> **WHAT THE EXERCISE ASKS**
Show each line from the listing that includes the word "agent".

(RECORDS PROVIDED Opens)

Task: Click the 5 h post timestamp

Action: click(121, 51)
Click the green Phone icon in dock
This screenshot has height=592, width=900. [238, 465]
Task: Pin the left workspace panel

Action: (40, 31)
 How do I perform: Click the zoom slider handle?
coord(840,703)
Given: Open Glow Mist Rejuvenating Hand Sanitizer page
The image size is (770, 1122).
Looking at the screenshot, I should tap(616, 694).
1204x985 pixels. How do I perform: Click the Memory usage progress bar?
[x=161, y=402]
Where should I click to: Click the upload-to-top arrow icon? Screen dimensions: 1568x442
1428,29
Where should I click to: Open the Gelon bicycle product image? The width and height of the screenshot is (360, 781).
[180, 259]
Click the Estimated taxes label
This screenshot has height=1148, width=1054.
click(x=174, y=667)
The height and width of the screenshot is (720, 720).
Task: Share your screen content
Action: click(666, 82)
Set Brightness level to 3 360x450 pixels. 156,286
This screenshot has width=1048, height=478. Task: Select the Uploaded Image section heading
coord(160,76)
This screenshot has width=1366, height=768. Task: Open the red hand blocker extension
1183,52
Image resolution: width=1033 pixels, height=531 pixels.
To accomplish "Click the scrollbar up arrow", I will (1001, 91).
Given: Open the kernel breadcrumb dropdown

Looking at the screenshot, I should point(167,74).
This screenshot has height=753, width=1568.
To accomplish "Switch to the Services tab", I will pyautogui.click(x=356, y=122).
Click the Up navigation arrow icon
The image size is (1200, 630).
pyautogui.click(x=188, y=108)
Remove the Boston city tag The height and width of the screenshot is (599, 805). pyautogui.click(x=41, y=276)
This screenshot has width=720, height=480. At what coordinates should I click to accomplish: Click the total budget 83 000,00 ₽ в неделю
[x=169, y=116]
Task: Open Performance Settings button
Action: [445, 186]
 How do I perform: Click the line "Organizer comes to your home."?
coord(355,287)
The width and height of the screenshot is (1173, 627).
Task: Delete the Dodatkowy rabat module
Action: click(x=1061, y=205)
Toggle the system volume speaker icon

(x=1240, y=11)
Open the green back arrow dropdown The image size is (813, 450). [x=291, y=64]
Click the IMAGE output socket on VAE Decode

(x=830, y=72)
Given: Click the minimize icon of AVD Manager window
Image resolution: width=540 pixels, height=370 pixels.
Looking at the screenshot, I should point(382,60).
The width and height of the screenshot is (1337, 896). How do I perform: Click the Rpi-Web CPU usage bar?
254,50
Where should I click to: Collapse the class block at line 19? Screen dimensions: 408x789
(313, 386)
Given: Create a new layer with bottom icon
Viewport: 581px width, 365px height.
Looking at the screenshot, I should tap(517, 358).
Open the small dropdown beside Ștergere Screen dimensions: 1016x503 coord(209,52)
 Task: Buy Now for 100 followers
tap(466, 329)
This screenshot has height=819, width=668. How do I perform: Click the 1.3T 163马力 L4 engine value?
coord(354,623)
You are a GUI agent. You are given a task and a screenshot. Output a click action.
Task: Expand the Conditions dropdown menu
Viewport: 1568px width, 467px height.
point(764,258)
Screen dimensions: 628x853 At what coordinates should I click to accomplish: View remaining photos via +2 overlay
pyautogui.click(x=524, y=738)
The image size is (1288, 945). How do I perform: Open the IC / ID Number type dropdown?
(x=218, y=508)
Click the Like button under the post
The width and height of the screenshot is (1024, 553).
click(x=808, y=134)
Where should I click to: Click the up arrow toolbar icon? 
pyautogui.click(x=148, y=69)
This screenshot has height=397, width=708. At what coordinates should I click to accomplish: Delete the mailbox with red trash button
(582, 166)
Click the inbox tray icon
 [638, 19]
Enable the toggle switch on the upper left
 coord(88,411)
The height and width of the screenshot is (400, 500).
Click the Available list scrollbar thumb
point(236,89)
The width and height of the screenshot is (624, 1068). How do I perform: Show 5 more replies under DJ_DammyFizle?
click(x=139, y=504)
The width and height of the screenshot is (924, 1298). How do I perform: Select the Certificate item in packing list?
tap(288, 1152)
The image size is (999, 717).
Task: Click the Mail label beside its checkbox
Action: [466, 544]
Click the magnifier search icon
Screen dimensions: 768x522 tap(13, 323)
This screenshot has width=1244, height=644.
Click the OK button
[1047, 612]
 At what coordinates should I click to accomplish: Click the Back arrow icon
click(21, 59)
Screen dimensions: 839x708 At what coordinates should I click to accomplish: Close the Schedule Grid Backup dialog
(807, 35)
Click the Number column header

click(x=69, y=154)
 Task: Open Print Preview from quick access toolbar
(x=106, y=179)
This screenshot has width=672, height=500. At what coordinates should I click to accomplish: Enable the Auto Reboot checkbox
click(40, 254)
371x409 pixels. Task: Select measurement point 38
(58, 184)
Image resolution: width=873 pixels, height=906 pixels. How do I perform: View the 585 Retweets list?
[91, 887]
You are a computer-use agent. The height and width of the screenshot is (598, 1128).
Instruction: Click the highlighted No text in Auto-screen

(RECORDS PROVIDED Closes)

> **TASK RESULT**
You are a GUI agent. You are given a task and a screenshot. Output a click action.
You are a computer-use agent. The height and width of the screenshot is (598, 1128).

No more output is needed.